Armstrong riding for RadioShack, finished his final international World Tour event in 67th position, 6min 42sec behind overall winner 23 year-old Australian Cameron Meyer of Garmin-Cervelo.
The Texan was presented with a thank you gift from South Australian Premier Mike Rann who credited Armstrong with drawing crowds of nearly 800, 000 and raising AUS$40 million for the local economy this year alone.
Rann said he hoped a pair of locally-made RM Williams boots, an iconic Australian manufacturer, would be worn by Armstrong the next time he visited the race.
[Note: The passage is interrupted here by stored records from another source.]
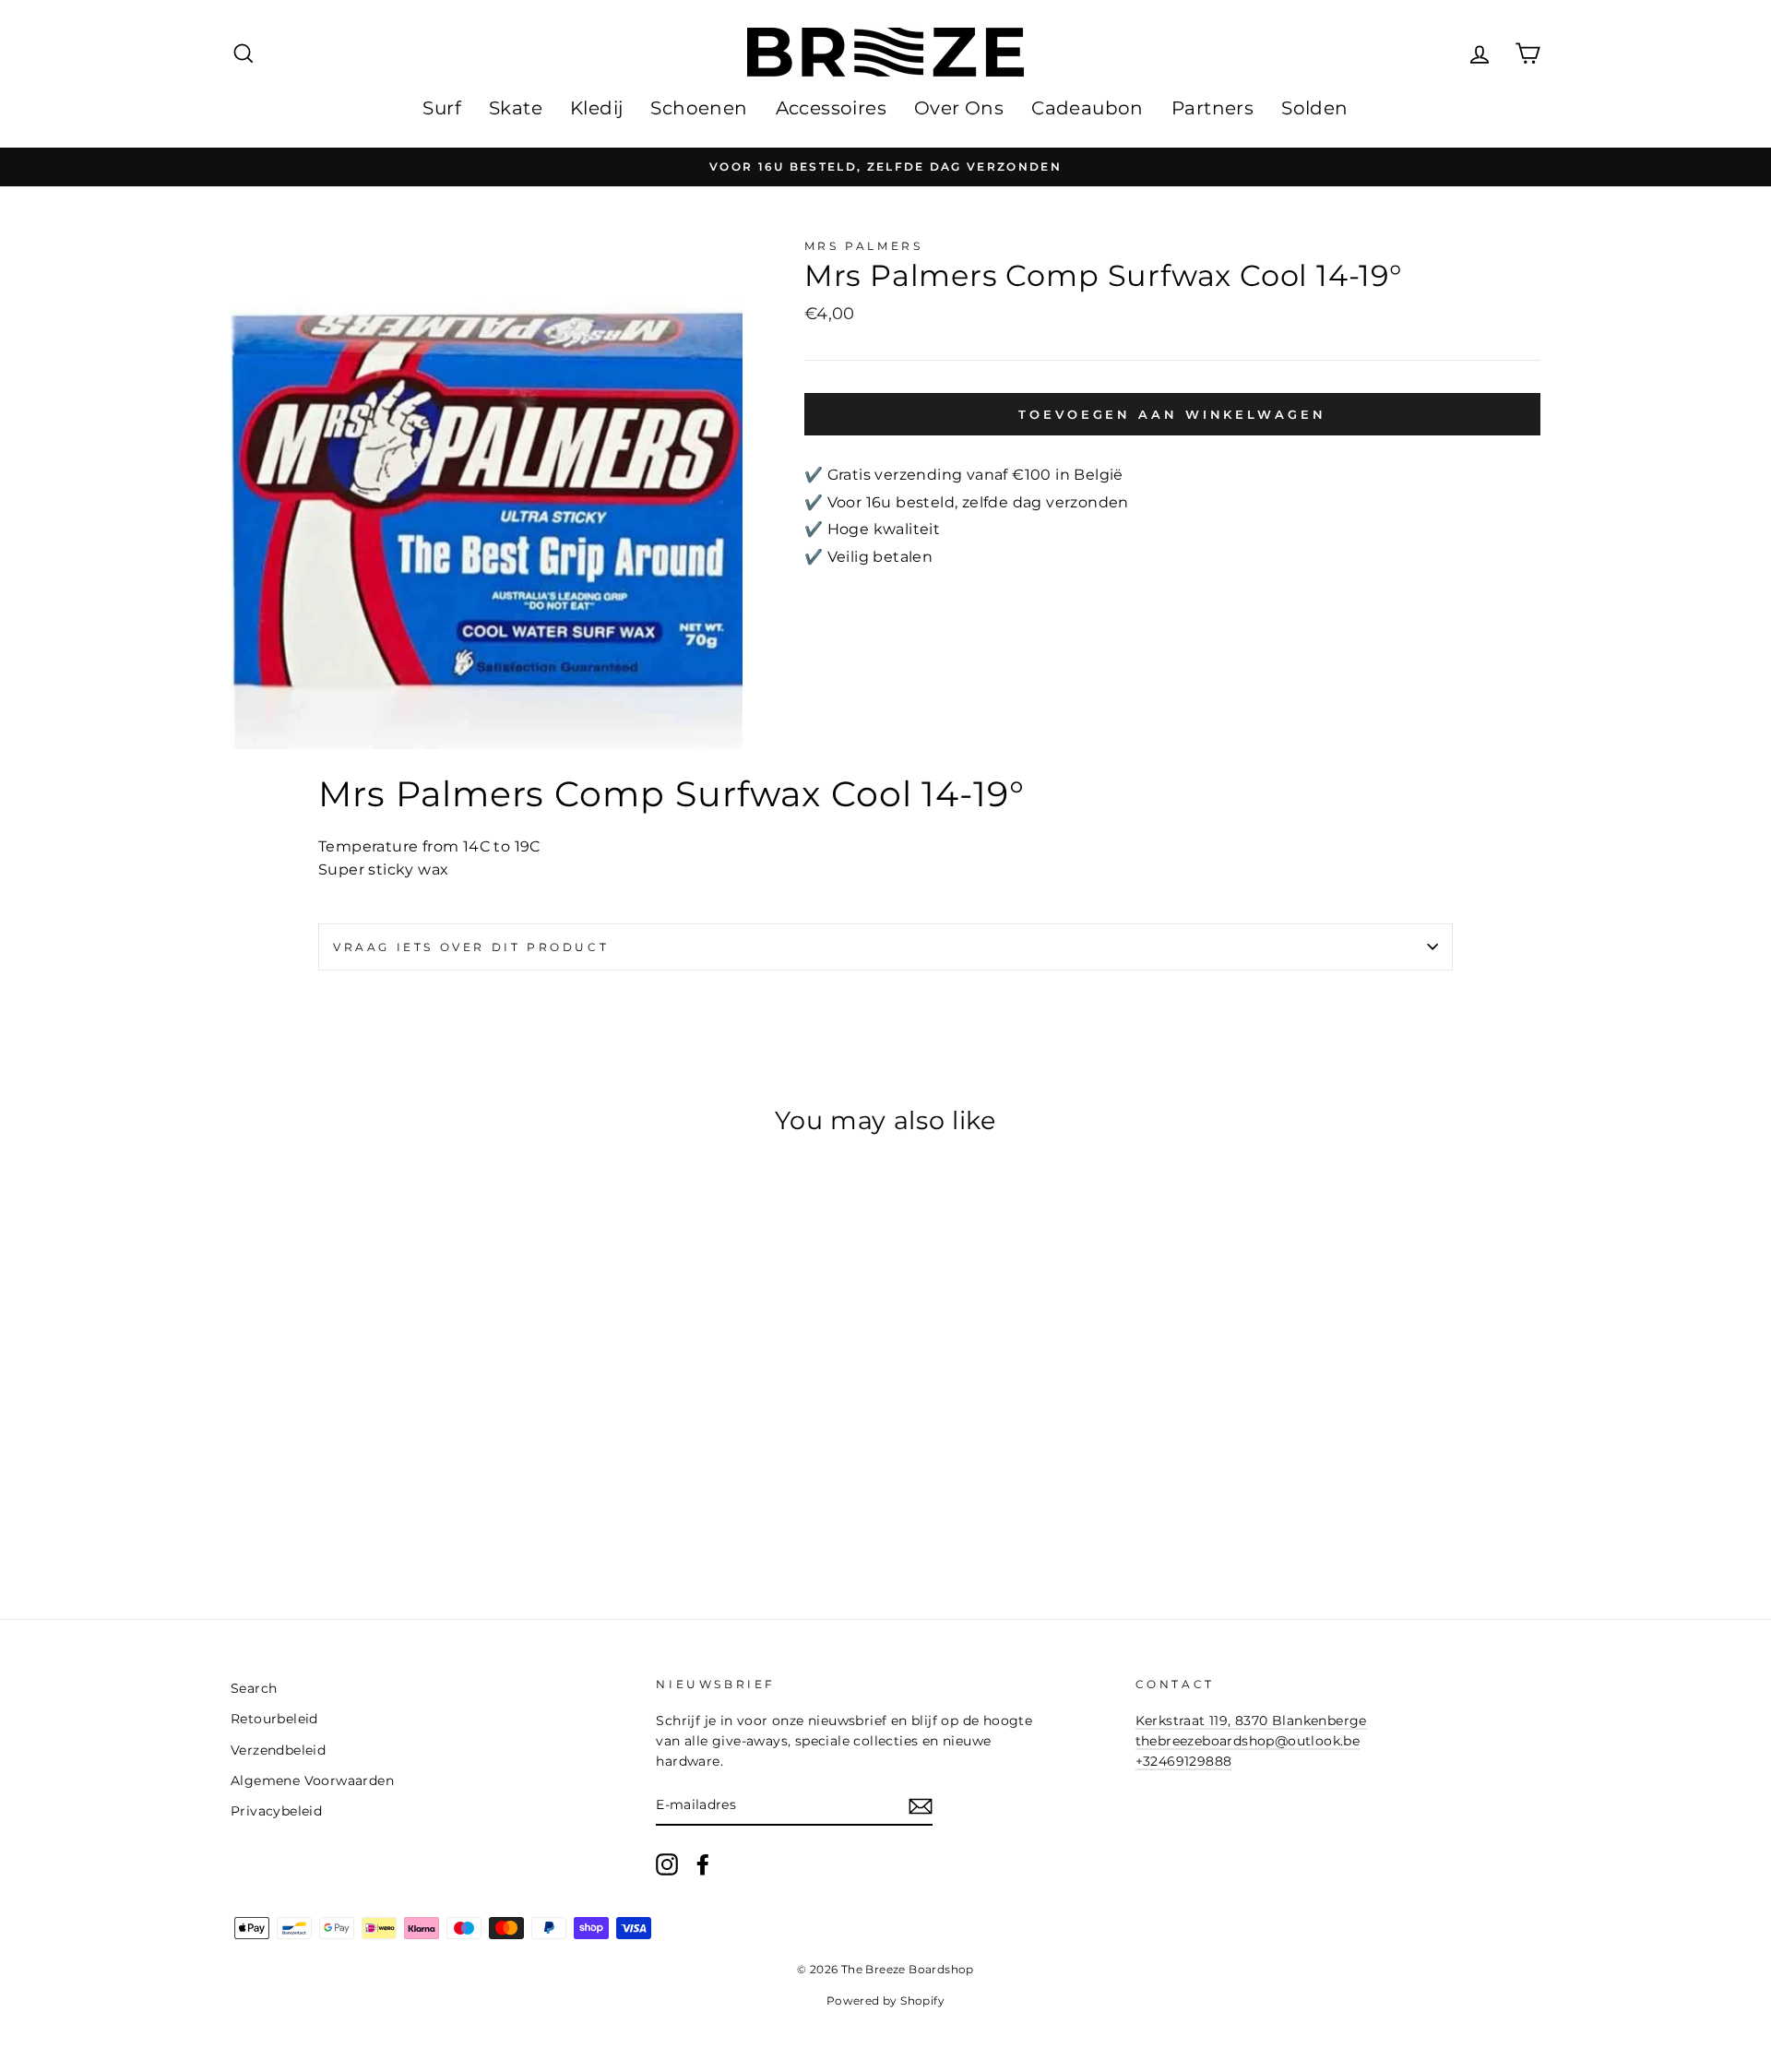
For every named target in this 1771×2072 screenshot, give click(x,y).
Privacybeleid (276, 1811)
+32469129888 (1183, 1761)
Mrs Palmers (863, 246)
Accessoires (831, 108)
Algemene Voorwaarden (312, 1780)
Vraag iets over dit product (471, 947)
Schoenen (698, 108)
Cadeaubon (1087, 108)
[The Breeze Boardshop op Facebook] (703, 1864)
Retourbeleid (274, 1718)
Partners (1212, 108)
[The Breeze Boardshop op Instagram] (667, 1864)
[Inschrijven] (921, 1806)
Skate (515, 108)
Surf (441, 108)
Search (254, 1688)
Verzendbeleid (278, 1750)
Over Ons (959, 108)
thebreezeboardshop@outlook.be (1248, 1740)
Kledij (596, 108)
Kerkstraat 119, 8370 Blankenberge (1251, 1720)
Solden (1314, 108)
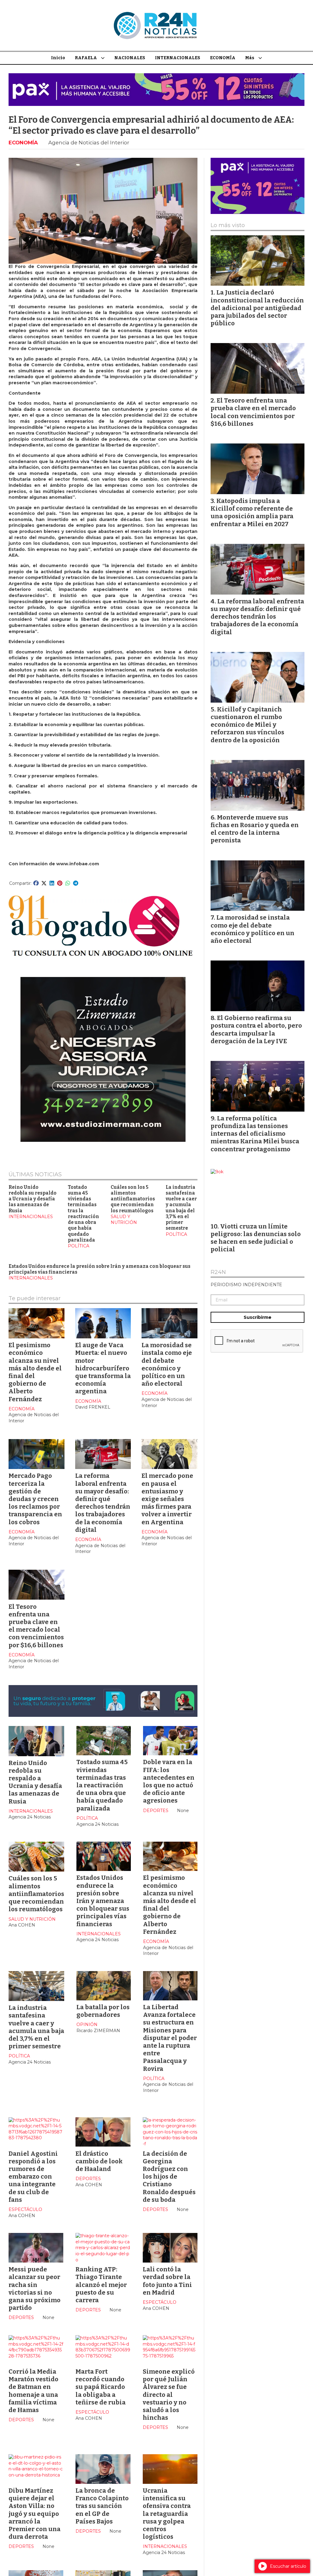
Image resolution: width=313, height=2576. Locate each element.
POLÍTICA (78, 1246)
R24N (218, 1272)
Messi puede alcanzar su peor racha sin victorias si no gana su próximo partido (35, 2288)
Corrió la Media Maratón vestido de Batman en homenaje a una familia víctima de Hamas (33, 2391)
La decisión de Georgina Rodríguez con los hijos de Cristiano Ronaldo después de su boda (169, 2176)
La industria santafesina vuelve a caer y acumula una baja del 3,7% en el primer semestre (181, 1208)
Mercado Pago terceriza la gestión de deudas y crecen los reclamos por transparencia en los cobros (35, 1498)
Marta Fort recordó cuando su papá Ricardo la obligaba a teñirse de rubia (100, 2387)
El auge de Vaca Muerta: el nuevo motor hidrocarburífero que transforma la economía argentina (103, 1368)
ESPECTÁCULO (25, 2209)
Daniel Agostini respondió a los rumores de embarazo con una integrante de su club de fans (33, 2176)
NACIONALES (129, 57)
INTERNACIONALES (177, 57)
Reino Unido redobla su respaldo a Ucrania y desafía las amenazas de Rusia (33, 1199)
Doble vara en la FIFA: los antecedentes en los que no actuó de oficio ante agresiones (168, 1781)
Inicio (58, 57)
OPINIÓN (87, 2024)
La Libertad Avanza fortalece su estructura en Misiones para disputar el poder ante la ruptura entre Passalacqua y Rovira (170, 2037)
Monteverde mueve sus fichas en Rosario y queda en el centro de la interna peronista (255, 829)
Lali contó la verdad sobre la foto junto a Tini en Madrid (167, 2281)
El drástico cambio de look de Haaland (99, 2161)
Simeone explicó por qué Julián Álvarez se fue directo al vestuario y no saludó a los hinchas (169, 2394)
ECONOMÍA (222, 57)
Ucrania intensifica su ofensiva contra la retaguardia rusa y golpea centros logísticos (167, 2513)
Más (249, 57)
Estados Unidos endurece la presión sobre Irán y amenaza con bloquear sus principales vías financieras (102, 1900)
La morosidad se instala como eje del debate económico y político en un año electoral (167, 1364)
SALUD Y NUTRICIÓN (124, 1219)
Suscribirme (257, 1317)
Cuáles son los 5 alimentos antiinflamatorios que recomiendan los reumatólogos (133, 1199)
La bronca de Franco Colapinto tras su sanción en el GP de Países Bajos (102, 2506)
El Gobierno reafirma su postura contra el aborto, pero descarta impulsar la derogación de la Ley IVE (256, 1029)
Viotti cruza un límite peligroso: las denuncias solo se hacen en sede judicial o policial (256, 1238)
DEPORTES (155, 1810)
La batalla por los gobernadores (103, 2010)
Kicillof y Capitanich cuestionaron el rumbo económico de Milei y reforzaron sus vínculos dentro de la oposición (247, 725)
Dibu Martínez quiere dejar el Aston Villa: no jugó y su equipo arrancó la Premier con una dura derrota (35, 2513)
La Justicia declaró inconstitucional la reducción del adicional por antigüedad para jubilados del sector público (257, 308)
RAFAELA (86, 57)
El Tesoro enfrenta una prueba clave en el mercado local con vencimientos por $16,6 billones (36, 1626)
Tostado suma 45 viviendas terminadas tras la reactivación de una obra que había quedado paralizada (83, 1214)
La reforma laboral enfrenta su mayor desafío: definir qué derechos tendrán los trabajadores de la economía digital (102, 1502)
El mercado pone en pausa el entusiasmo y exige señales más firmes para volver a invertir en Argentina (167, 1498)
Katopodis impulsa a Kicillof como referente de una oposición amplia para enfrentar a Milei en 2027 (252, 512)
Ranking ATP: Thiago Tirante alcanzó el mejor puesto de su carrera (101, 2285)
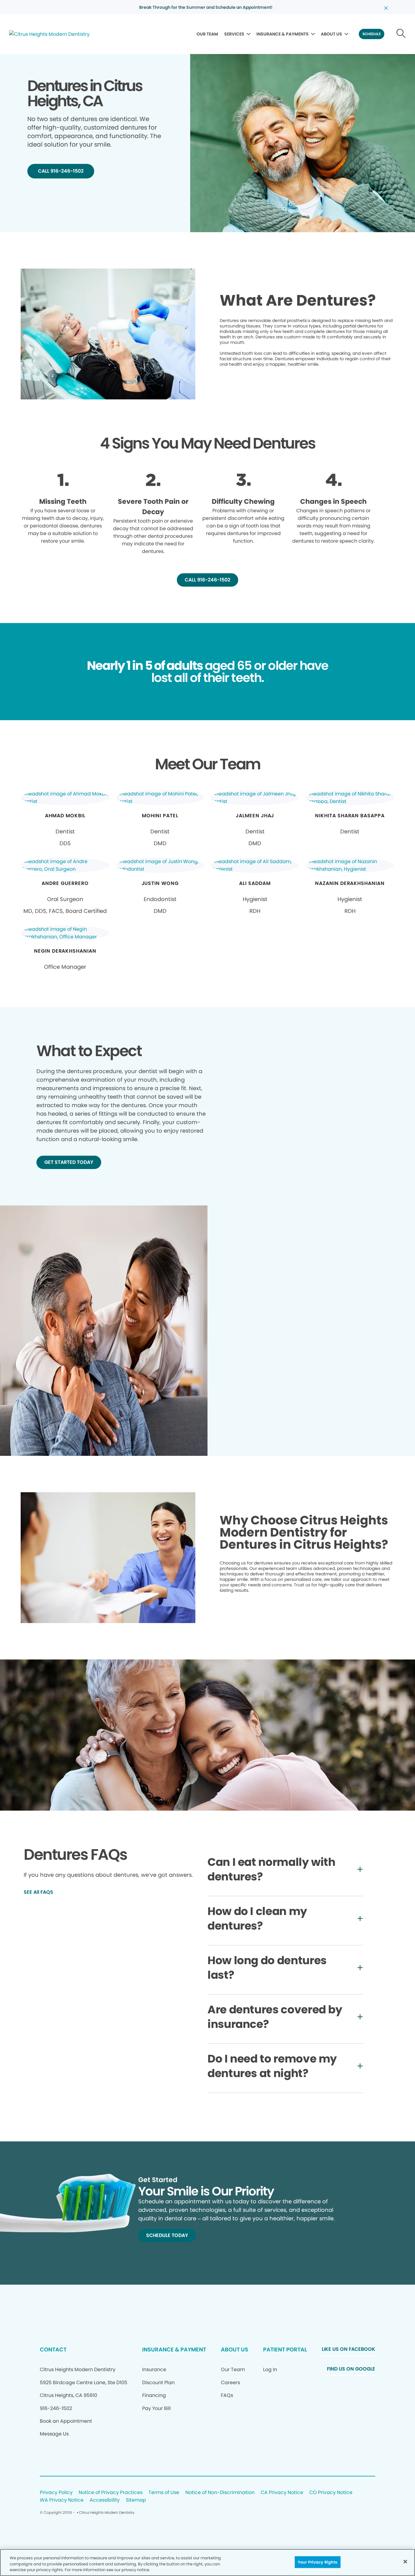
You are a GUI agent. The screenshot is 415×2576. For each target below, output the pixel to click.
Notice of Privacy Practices (110, 2493)
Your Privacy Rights (317, 2562)
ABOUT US (331, 34)
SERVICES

To that Armstrong excitedly replied after inspection: "I'll wear them tonight."
"This is amazing and to start and finish in this city and to be all around the area, all over South Australia, to be treated like kings when we often are not, I should say, sometimes, it's been a real pleasure," Armstrong told the crowd at the presentation.
"I congratulate you all on building an unbelievable event ... we travel all over the world and you do not see crowds or an atmosphere like this in many places.
"This rivals the Tour [de France], the Giro [d'Italia]and all the big races.
"Thanks for a great couple of years, a great few years. Not just from myself but from all of us in the peloton."
Armstrong made a quick getaway from the presentation and did not take any questions from the waiting media.
In 2009, Armstrong chose the Tour Down Under as the event for his international comeback from retirement.
As he steps down from racing in these major events, Armstrong is facing an ongoing US federal investigation that his former mechanic and assistant, Mike Anderson, sees as likely to have a negative outcome.
"Whatever happens, happens," Anderson said, according to the Sunday Star-Times. "But what he may become is a symbol for decades of corruption in professional cycling."
Anderson, now running a bike shop in Wellington, New Zealand, spent two years as Armstrong's mechanic and personal assistant before being suddenly dismissed in 2004. Anderson sued for defamation and breach of contract and in 2005, Armstrong settled the case out of court.
However, Anderson's testimony from the lawsuit contained information linking Armstrong to possible doping activity, and has been picked up by the US federal investigation currently underway, led by the FDA's Jeff Novitzky.
"I've spoken to Novitzky on the phone at length last year. The guy is described by people as the Elliott Ness of his area of law enforcement and if you've got him on your tail you're in big trouble,"
"He doesn't undertake things he isn't going to win. Those guys have a ridiculously high ratio of convictions – they don't undertake superfluous investigations and I don't think this is going to be a good outcome if you're Lance Armstrong."
Anderson testified in his lawsuit that he discovered a box in Armstrong's apartment in Girona labeled "Andro" and identified the substance as likely Androstenedione, a banned steroid. The find, he said, changed his view of his former boss.
"To be honest when I finally realised what was going on it was very troubling to me because Lance was my friend. When I had my hand forced and had to say `I know what's going on' it was like telling a bunch of kids there's no such thing as Santa Claus; it popped the bubble for a lot of people who had deified Lance and it still troubles me."
Armstrong's spokesman dismissed Anderson's claims, calling them "old lies".